KINGSTON, R.I. — December 29 2004 — Welcome back parties, “Midterm Madness” celebrations, coffee and doughnut breaks… not exactly the images associated with business administration. This semester, the URI College of Business Administration underwent some changes thanks in part to new ideas by the new associate and assistant deans.

Mark Higgins, a professor of accounting at URI; and Peg Ferguson Boyd, the former assistant director of URI Career Services, were promoted to the respective positions in August 2004. They spent the fall semester implementing enjoyable programs for business students while making sure their academic experiences are second to none.

“It is important to build a sense of community,” said Higgins. “This should be their academic home.”

Higgins is no stranger to the College of Business Administration; which enrolls approximately 1,600 students in eight majors. For the last 16 years, he has worked in the College as an accounting professor and served as the area coordinator and director of the master’s in accounting program. Prior to his career at URI, he was a tax manager for Ernst and Young in New York. The Kingston resident was “looking for something different” when he heard of the opening for the associate dean’s post.

As associate dean, he is in charge of faculty schedules and student needs pertaining to petitions and curriculum issues. He enjoys the fact that he has so much student and faculty interaction, “I never close my door,” he said.

His goals for the remainder of the academic year include reviewing the financial services major and closely examining and revising the first two years of the business courses. “We need to continue to provide a curriculum that is consistent with what is required in the marketplace.”

Peg Ferguson Boyd spent several years in the audit department at the firm Ernst and Young in New York before she decided to pursue a degree in student personnel development. Looking for the “big university experience” she came to URI in 1996 as a career advisor and was promoted to assistant director of Career Services in 1999. The position of assistant dean at the College of Business Administration intrigued her.

“It incorporates my past business experience and combines it with student development.” She was chosen from an applicant pool of 60.

Known by her co-workers as a “change agent,” the Exeter resident rapidly implemented new student programs to build a strong sense of community. She planned a welcome back party, an accounting career night, “Midterm Madness” celebrations complete with popcorn, mini golf, and gift certificate giveaways; undergraduate pizza parties and major information nights. She also oversees the publication of a new student newsletter.

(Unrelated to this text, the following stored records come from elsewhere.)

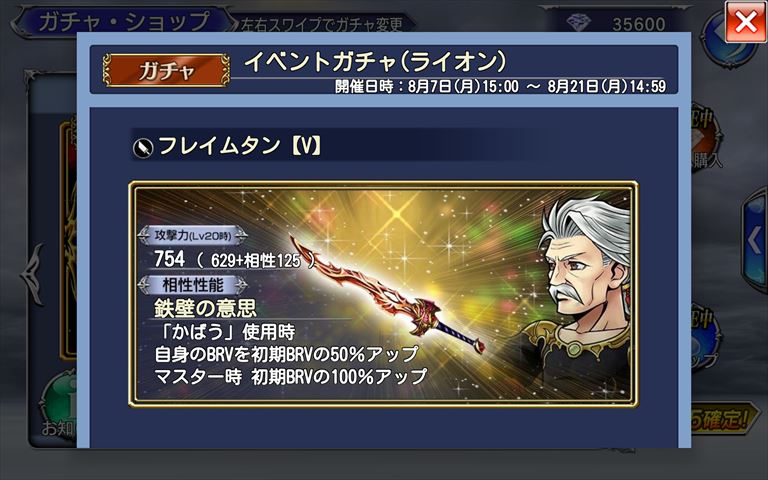Open the ガチャ・ショップ header
Viewport: 768px width, 480px height.
[123, 23]
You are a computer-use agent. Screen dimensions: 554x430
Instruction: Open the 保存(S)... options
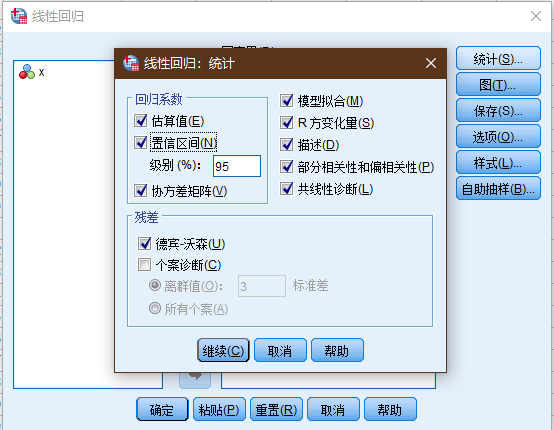click(498, 110)
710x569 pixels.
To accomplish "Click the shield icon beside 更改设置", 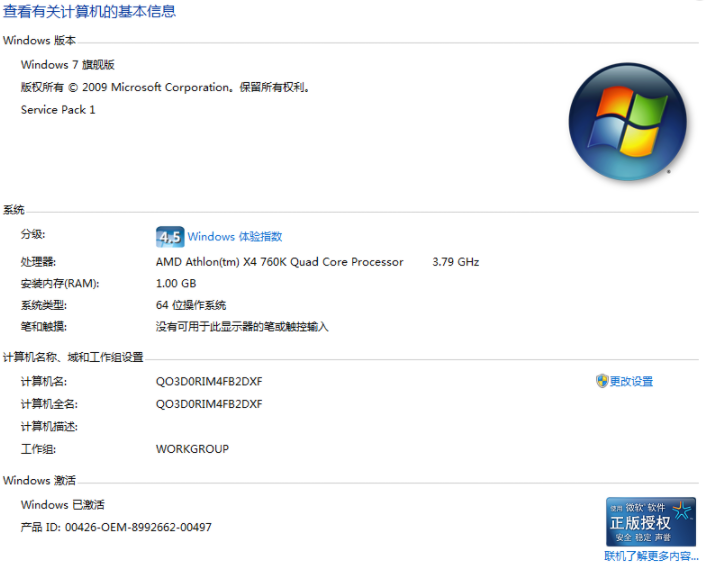I will (602, 381).
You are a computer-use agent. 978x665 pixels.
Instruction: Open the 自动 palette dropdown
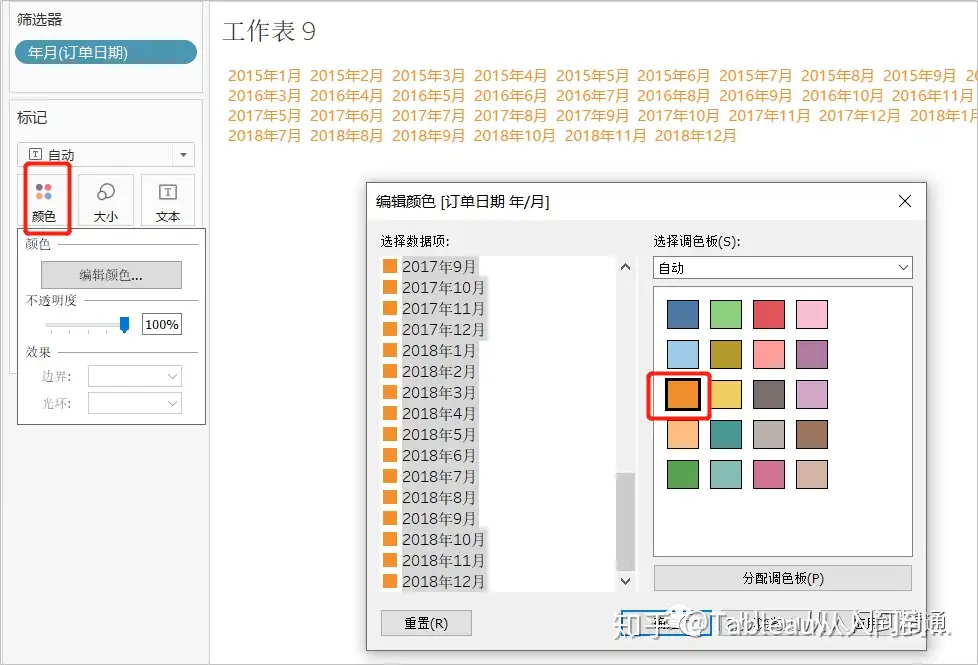pos(782,267)
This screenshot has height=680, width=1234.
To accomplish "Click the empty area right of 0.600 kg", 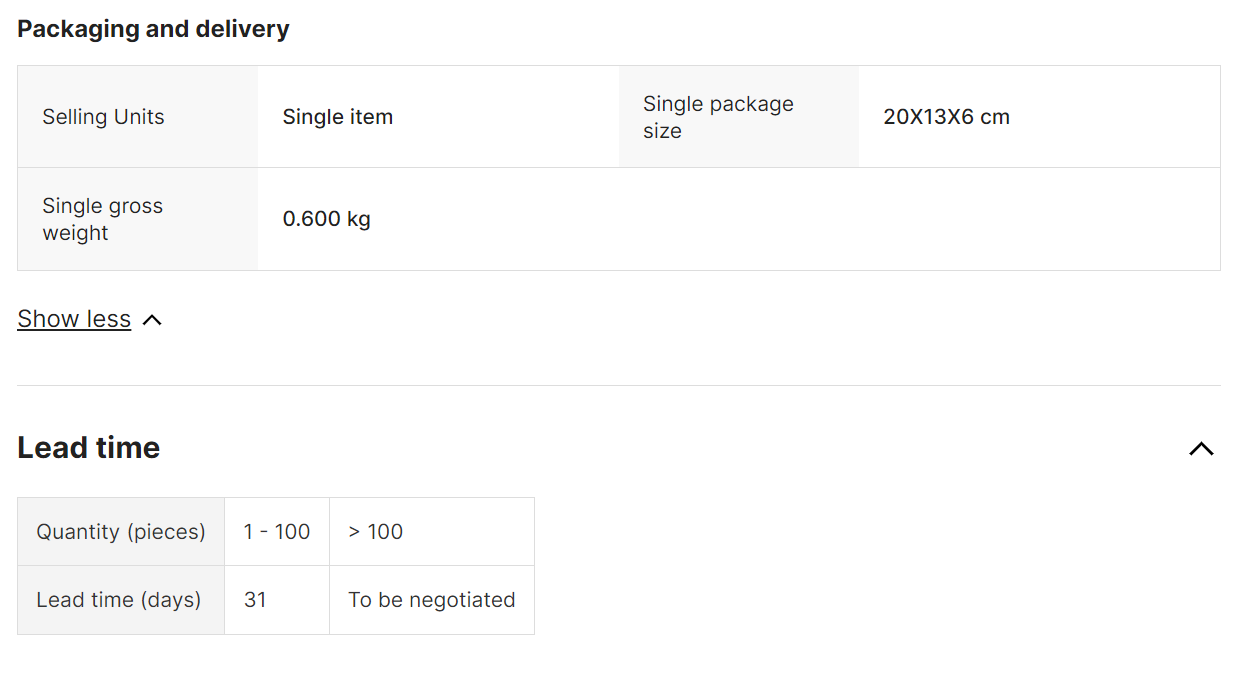I will pos(800,219).
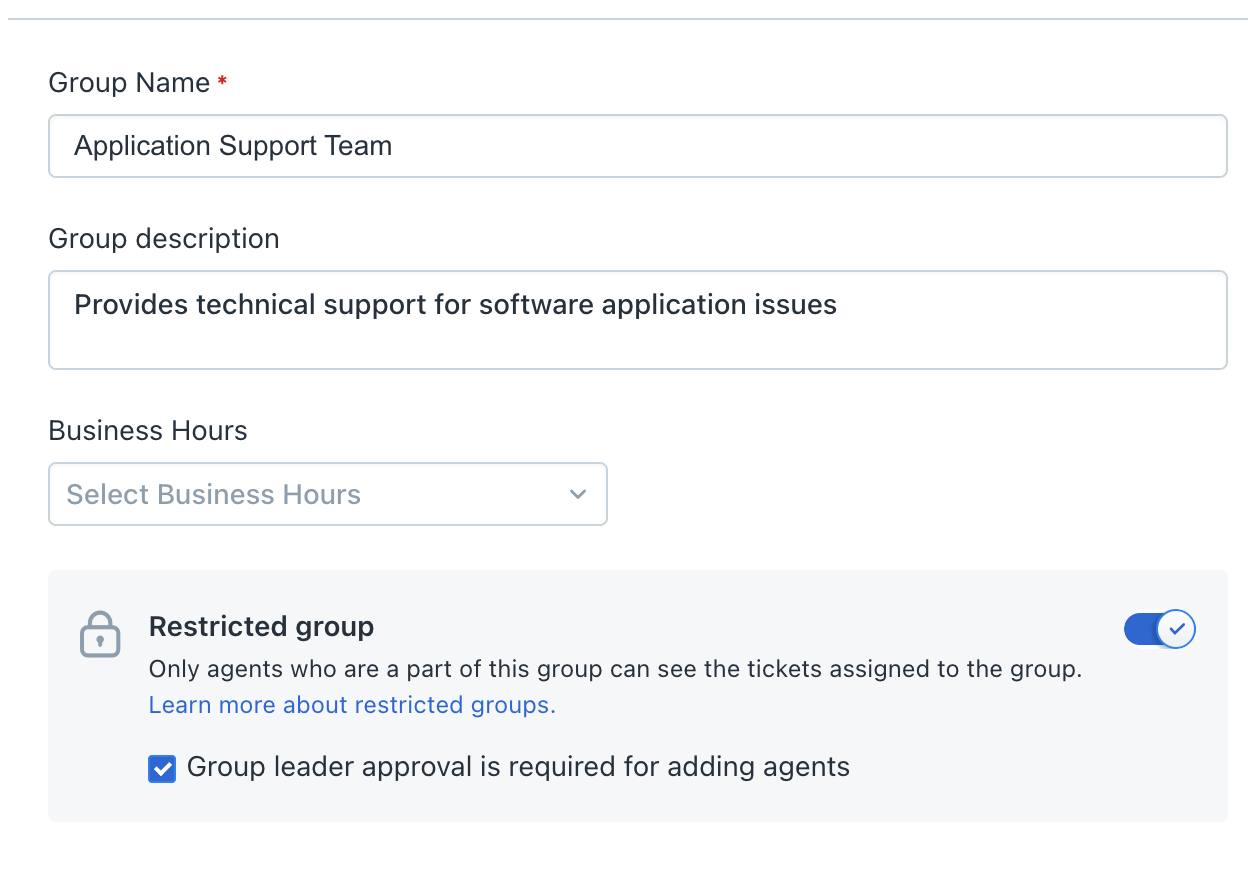
Task: Uncheck Group leader approval checkbox
Action: click(x=162, y=768)
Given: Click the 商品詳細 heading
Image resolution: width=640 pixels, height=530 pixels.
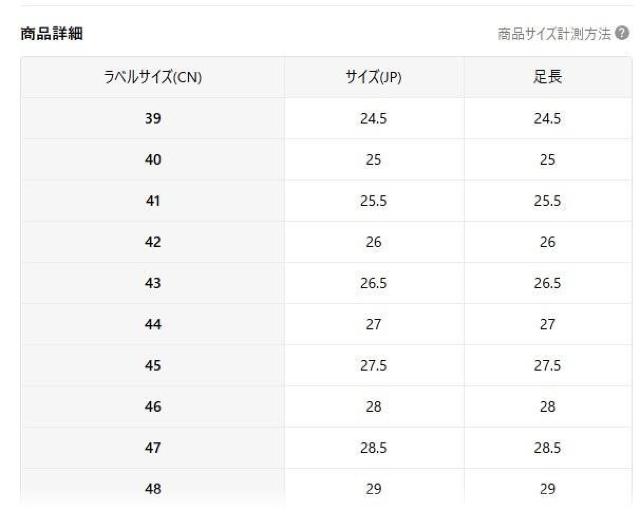Looking at the screenshot, I should click(x=51, y=34).
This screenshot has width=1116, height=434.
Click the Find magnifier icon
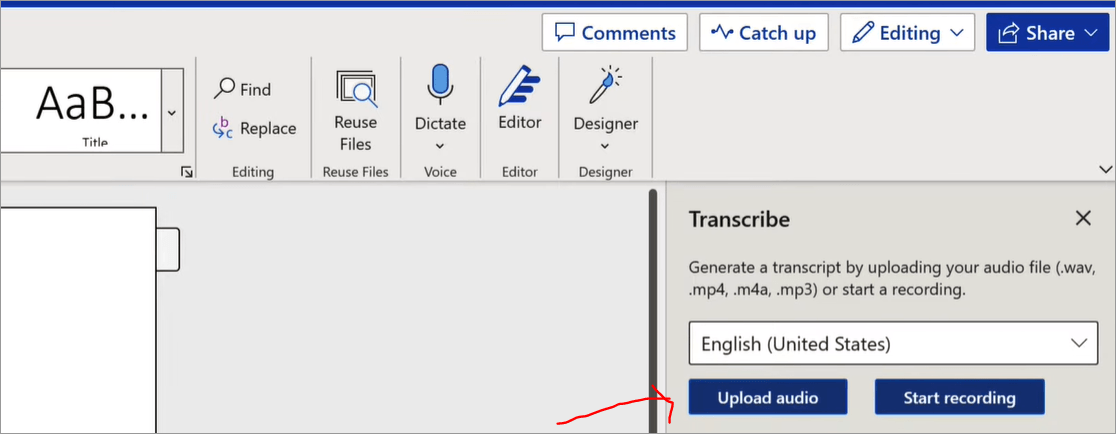pyautogui.click(x=224, y=88)
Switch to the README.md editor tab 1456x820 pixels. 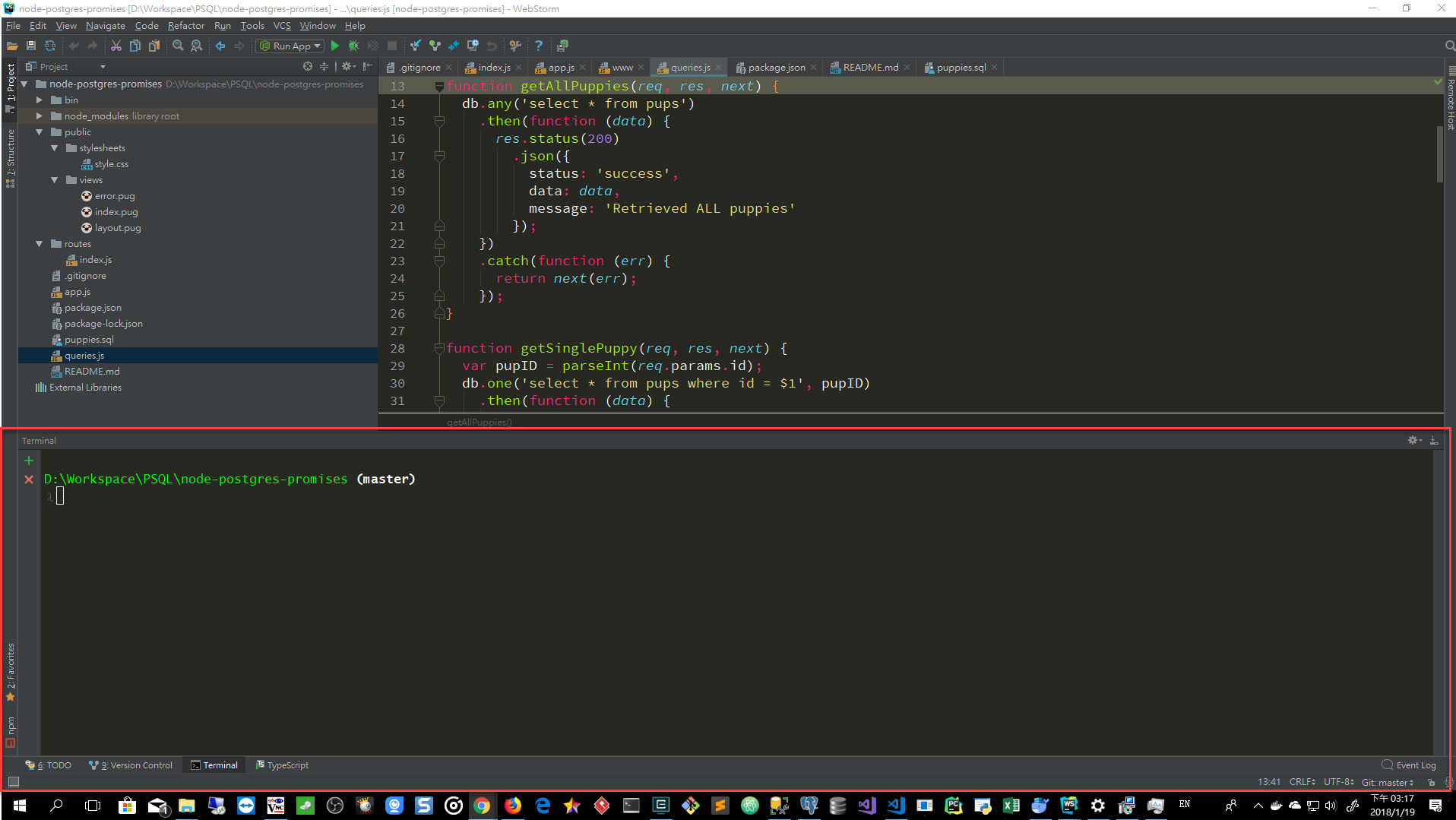[868, 67]
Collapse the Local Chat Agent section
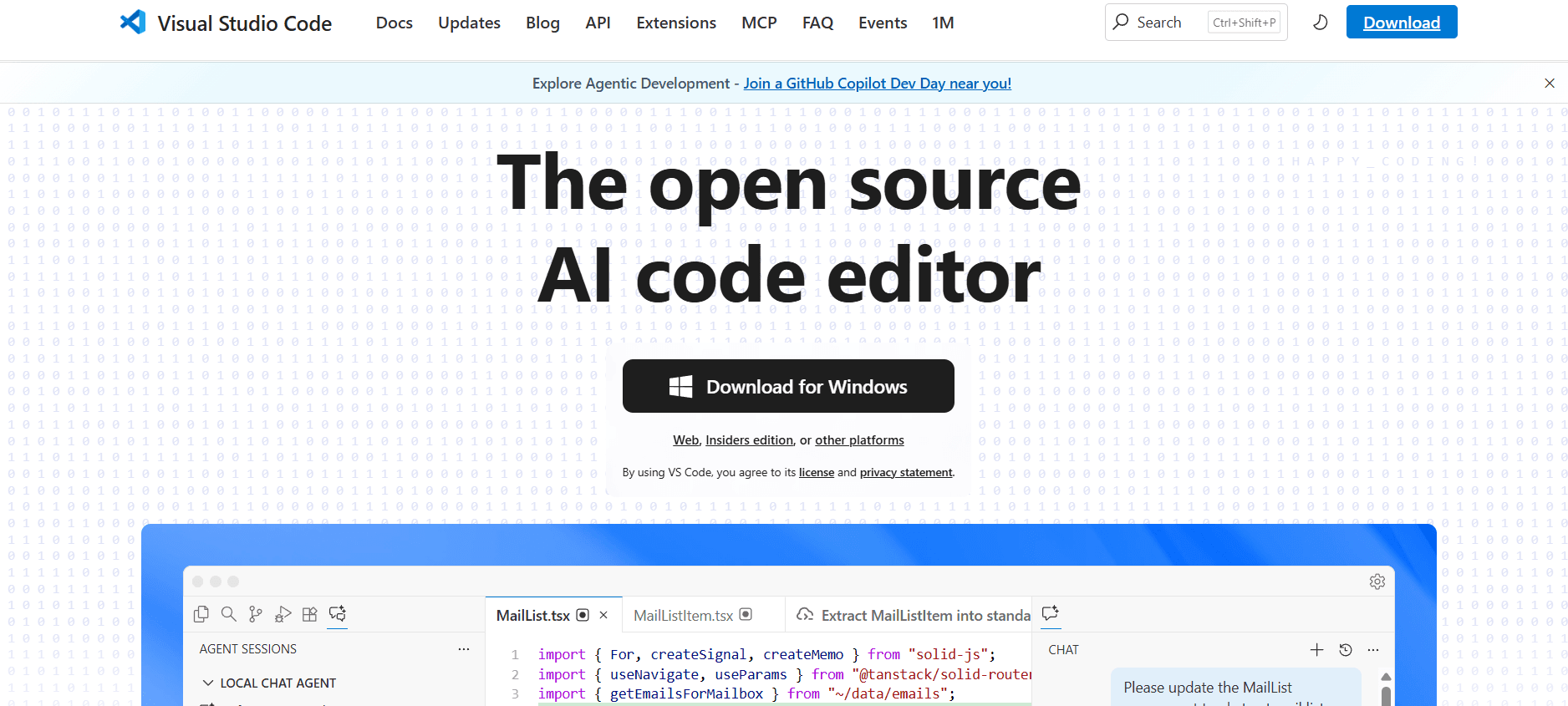 (208, 683)
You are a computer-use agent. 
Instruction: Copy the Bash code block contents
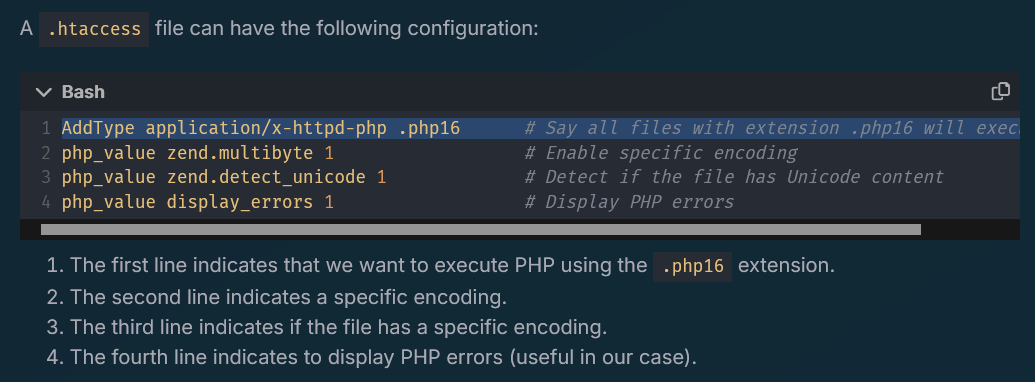(x=1001, y=92)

She also works with students as an academic and internship advisor and assists Higgins in evaluating the curriculum, especially with regard to student internships. She works closely with Career Services and the Office of Internships and Experiential Education to arrange for companies to visit the College, and teaches an internship seminar for business students.

Both new deans have received high marks from Business Dean Edward Mazze who credits both Higgins and Boyd for their good communication skills and proven experiences as leaders.

“They’ve done an excellent job so far. They have taken on a lot of responsibility and initiated more student friendly programs,” said Mazze.

“The College of Business is a unique place at URI,” said Boyd. “I want to build an affinity so that every student feels valued and the learning environment grows in depth and discussion.”